WORK REQUEST
Nothing past the line containing "Given: Click the search magnifier icon" belongs in the output. Copy exactly every line of the data below from the first up to and including it.

+++ SUPPLIED RECORDS

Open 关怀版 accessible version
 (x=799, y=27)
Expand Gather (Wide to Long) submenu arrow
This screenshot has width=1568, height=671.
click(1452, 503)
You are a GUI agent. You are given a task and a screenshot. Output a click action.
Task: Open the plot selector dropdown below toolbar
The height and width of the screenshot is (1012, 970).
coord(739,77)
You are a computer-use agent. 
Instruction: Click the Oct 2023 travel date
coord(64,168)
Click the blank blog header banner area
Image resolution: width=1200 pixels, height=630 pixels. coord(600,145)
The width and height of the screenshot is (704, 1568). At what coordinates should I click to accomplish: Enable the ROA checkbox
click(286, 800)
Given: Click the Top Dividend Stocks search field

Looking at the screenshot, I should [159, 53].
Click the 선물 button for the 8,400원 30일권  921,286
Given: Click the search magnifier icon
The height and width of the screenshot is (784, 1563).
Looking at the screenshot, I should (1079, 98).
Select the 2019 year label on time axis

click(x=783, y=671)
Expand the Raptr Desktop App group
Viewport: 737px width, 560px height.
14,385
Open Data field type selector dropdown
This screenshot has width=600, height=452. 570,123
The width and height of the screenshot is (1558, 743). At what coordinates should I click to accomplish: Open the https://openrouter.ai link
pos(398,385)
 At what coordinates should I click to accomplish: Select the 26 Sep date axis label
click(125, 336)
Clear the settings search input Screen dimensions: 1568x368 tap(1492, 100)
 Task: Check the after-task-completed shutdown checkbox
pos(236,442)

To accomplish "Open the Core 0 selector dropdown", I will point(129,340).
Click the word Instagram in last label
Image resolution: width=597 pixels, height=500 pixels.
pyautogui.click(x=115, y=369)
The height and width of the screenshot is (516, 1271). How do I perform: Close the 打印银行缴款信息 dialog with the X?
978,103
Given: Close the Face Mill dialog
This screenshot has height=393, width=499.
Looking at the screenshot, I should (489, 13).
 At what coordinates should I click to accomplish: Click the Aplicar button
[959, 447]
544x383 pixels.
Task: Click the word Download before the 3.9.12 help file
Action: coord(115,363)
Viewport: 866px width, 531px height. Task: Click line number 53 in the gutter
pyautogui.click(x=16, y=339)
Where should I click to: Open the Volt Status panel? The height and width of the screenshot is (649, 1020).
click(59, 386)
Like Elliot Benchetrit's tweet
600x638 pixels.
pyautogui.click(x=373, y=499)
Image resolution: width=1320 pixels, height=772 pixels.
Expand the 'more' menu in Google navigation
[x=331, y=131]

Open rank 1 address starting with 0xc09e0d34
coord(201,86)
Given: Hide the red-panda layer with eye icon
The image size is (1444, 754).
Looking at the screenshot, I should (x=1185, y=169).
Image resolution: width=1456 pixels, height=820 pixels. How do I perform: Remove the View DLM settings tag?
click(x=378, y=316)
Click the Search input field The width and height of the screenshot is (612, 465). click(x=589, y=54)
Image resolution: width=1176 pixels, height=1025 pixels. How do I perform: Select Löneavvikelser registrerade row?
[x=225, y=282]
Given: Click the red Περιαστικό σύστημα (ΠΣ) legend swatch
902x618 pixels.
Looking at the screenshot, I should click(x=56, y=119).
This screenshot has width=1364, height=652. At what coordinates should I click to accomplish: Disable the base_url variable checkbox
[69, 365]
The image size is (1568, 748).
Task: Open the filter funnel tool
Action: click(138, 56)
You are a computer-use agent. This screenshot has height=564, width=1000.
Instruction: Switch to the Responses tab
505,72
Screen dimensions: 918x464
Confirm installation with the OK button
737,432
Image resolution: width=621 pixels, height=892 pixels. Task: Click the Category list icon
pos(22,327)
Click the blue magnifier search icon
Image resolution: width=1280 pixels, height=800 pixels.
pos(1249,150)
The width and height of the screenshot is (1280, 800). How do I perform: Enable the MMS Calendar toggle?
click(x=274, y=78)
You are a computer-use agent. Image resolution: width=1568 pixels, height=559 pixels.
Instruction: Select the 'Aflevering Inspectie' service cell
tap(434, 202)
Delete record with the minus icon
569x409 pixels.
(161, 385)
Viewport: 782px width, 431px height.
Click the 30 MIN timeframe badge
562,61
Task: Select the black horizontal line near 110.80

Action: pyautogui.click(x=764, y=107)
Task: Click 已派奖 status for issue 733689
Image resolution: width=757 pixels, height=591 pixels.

++++++

ANSWER AREA
Open 关怀版 accessible version
 (x=799, y=27)
Expand Gather (Wide to Long) submenu arrow
This screenshot has width=1568, height=671.
click(1452, 503)
You are a GUI agent. You are given a task and a screenshot. Output a click action.
Task: Open the plot selector dropdown below toolbar
The height and width of the screenshot is (1012, 970).
coord(739,77)
You are a computer-use agent. 
Instruction: Click the Oct 2023 travel date
coord(64,168)
Click the blank blog header banner area
Image resolution: width=1200 pixels, height=630 pixels. coord(600,145)
The width and height of the screenshot is (704, 1568). At what coordinates should I click to accomplish: Enable the ROA checkbox
click(286, 800)
Given: Click the Top Dividend Stocks search field

Looking at the screenshot, I should [159, 53].
Click the 선물 button for the 8,400원 30일권  921,286
Given: Click the search magnifier icon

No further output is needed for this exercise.